L'air se fit lourd dans l'atmosphère silencieuse.

« ...Je suis sûre que tu sais déjà pourquoi je t'ai appelé ici », commença-t-elle doucement.

Rui la fixa simplement le dos tandis qu'elle contemplait la pleine lune.

« J... J'ai besoin de pouvoir. »

Il ne fut pas surpris.

Bien sûr qu'elle avait besoin de pouvoir.

La famille Dullahan venait de perdre une Sage Martiale.

C'était une chute de puissance considérable.

Bien sûr, les autres Sages Martiaux avaient trop d'affection et de respect pour la défunte Hégémon des Étreintes pour jamais presser la famille martiale en déclin, mais cela ne signifiait pas que leurs descendants et leurs propres familles ne l'utiliseraient pas pour s'approprier le pouvoir et l'influence que la famille martiale avait accumulés.

Rui comprenait bien ces dynamiques, et c'était pourquoi il s'était tenu à l'écart de la communauté martiale de l'Empire kandrien. C'était une fosse d'aisance dans laquelle il n'avait aucun désir de mettre les pieds. Les histoires d'horreur que Kane, Fiona et Fae elle-même lui avaient racontées le rendaient très reconnaissant d'avoir grandi dans l'Orphelinat Quarrier aimant.

Il avait reçu d'innombrables propositions de mariage des familles les plus en vue formées par les Sages et les puissants Maîtres Martiaux, et il faisait comme s'ils n'existaient pas. Son personnel s'en occupait avec assez de diplomatie pour qu'il n'ait pas d'ennuis.

« ...Je déteste te l'annoncer, Fae... » répondit Rui. « Mais si tu veux du pouvoir, tu devras gagner chaque once de celui-ci en le cultivant toi-même. Il n'y a pas de raccourcis vers le pouvoir. »

Elle se tourna vers lui avec un regard perçant. « ...Sauf qu'il y en a. »
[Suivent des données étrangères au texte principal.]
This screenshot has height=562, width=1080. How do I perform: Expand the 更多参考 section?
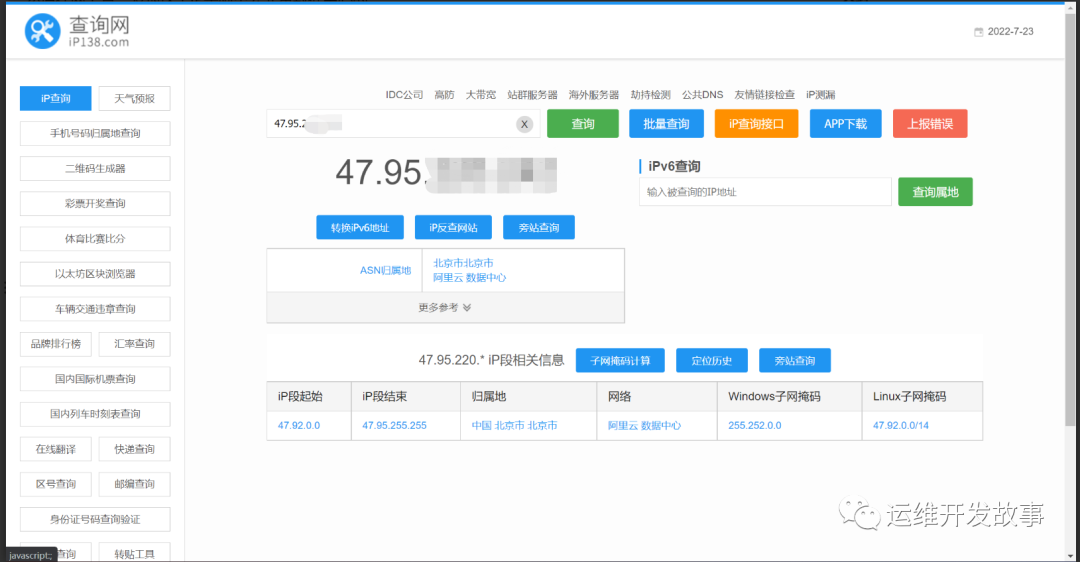click(445, 308)
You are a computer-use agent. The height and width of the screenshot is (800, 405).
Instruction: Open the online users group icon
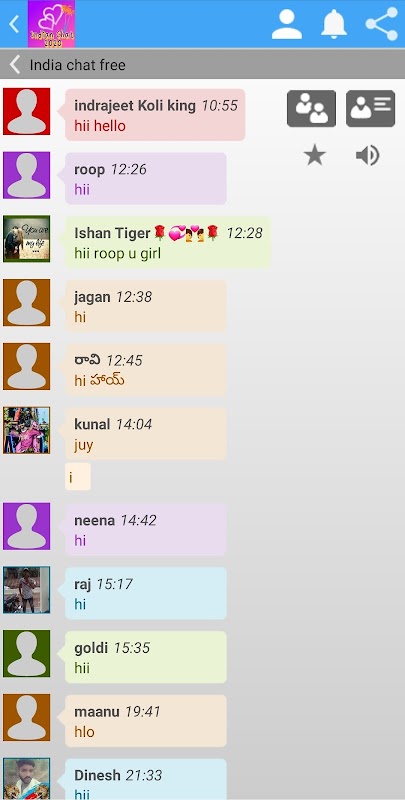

L'expression de Rui se figea alors qu'il réalisait qu'elle comprenait ce dont il était capable. « Fae... » « Tu as aidé le prince Raijun à atteindre le Royaume d'Écuyer en affinant son Art Martial pour lui », continua-t-elle avec une intensité encore plus grande. « Je veux que tu fasses la même chose pour moi. »

Il ne fut pas surpris qu'elle l'ait découvert, vu que sa famille faisait partie de la Faction Raijun depuis longtemps.

« J'ai besoin de pouvoir, Rui. » Son ton était urgent. « Ma famille, ma secte, elles sont devenues faibles après le noble sacrifice de ma grand-mère. Le Monde Martial est cruel. Les actes de ma grand-mère profitent à tous, pourtant cela n'empêchera personne de grignoter notre pouvoir et notre influence en déclin. »

« Fae... »

« Il y a une limite à ce que mes parents peuvent faire. » Une pointe de désespoir perça dans sa voix. « Nous avons besoin d'autant de Maîtres Martiaux que possible. »

« Écoute... »

« Je dois percer au plus vite », l'exhorta-t-elle. « J'ai besoin d'inspirer la foi en mon potentiel. J'ai besoin qu'on me regarde et qu'on sache simplement que j'atteindrai de grandes hauteurs. Comme on vous regarde, toi et Kane. »

Une pointe d'envie glissa dans son ton.

C'était plus que de l'envie.

Il pouvait ressentir de l'amertume dans son esprit.

Et même une pointe de ressentiment, profond.

Ce n'était pas agréable, pourtant, il ne le lui reprochait pas.

Il y a avait eu un temps où elle avait été considérée aussi bien que Rui et Kane, il y a plus de deux décennies à l'académie.